Interoperability between Hive and Impala
This topic describes the changes made in CDP for the optimal interoperability between Hive and Impala for the improved user experience.
Statistics Interoperability Between Hive and Impala
New default behavior:
Statistics for tables are engine specific, namely, Hive or Impala, so that each engine could use its own statistics and not overwrite the statistics generated by the other engine.
When you issue the COMPUTE STATS
statement on Impala,
you need to issue the corresponding statement on Hive to ensure both
Hive and Impala statistics are accurate.
Impala COMPUTE STATS
command does not overwrite the
Hive stats for the same table.
Steps to switch to the CDH behavior:
There is no workaround.
Hive Default File Format Interoperability
New default behavior:
The managed tables created by Hive are of ORC file format, by default, and support full
transactional capabilities. If you create a table without specifying the STORED
AS
clause and load data from Hive, then such tables are not readable or writable by
Impala. But Impala can continue to read non-transactional and insert-only transactional ORC
tables.
Steps to switch to the CDH behavior:
- You must use the
STORED AS PARQUET
clause when you create tables in Hive if you want interoperability with Impala on those tables. - If you want to change this default file format at the system level, in the Hive_on_Tez
service configuration in Cloudera Manager, set the
hive_default_fileformat_managed field to
parquet
.
Impala supports a number of file formats used in Apache Hadoop. It can also load and query data files produced by other Hadoop components such as hive. After upgrading from any CDH 5.x version to CDP Private Cloud Base 7.1, if you create a RC file in Hive using the default LazyBinaryColumnarSerDe, Impala will not be able to read the RC file.

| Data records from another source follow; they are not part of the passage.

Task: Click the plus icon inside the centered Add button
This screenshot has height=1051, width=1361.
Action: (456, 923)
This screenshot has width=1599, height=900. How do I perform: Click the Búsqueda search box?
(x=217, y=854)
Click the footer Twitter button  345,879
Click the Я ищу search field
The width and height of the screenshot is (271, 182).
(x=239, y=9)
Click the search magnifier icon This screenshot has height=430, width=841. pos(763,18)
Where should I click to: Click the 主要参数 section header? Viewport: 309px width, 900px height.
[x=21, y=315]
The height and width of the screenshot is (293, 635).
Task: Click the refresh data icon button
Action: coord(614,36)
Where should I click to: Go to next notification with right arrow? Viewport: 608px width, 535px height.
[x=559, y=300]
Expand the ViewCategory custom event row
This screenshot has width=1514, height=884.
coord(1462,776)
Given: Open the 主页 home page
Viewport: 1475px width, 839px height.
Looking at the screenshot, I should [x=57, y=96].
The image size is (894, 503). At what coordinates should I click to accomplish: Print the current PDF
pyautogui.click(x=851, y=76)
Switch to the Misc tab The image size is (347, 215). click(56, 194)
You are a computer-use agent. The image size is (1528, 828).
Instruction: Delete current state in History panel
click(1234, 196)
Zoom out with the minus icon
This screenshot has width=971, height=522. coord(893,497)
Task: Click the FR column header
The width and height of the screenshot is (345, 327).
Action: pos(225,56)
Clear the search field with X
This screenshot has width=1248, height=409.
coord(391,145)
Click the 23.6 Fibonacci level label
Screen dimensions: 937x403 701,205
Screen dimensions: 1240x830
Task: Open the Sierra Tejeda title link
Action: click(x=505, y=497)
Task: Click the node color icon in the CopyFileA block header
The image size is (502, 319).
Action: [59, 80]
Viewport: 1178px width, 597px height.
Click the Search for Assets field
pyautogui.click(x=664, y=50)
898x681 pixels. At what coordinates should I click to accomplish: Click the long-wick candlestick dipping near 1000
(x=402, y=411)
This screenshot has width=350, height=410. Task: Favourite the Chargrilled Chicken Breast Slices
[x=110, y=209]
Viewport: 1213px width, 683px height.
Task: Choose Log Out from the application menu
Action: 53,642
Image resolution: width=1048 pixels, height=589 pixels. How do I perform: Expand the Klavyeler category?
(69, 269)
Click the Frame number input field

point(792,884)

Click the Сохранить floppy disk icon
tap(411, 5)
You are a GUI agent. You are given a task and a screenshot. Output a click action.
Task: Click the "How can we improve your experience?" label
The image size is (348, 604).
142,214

However you can set the configuration option of hive.default.rcfile.serde to ColumnarSerDe to maintain the interoperability between hive and impala.
Managed and External Tablespace Directories
New default behavior:
- The data files for managed tables are located in warehouse
location specified by the Cloudera Manager configuration setting,
hive_warehouse_directory
. - The data files for external tables are located in warehouse
location specified by the Cloudera Manager configuration setting,
hive_warehouse_external_directory
.
If you perform file system level operations for adding/removing files on the table, you need to consider if its an external table or managed table to find the location of the table directory.
Steps to switch to the CDH behavior:
Check the output of the DESCRIBE FORMATTED
command to
find the table location.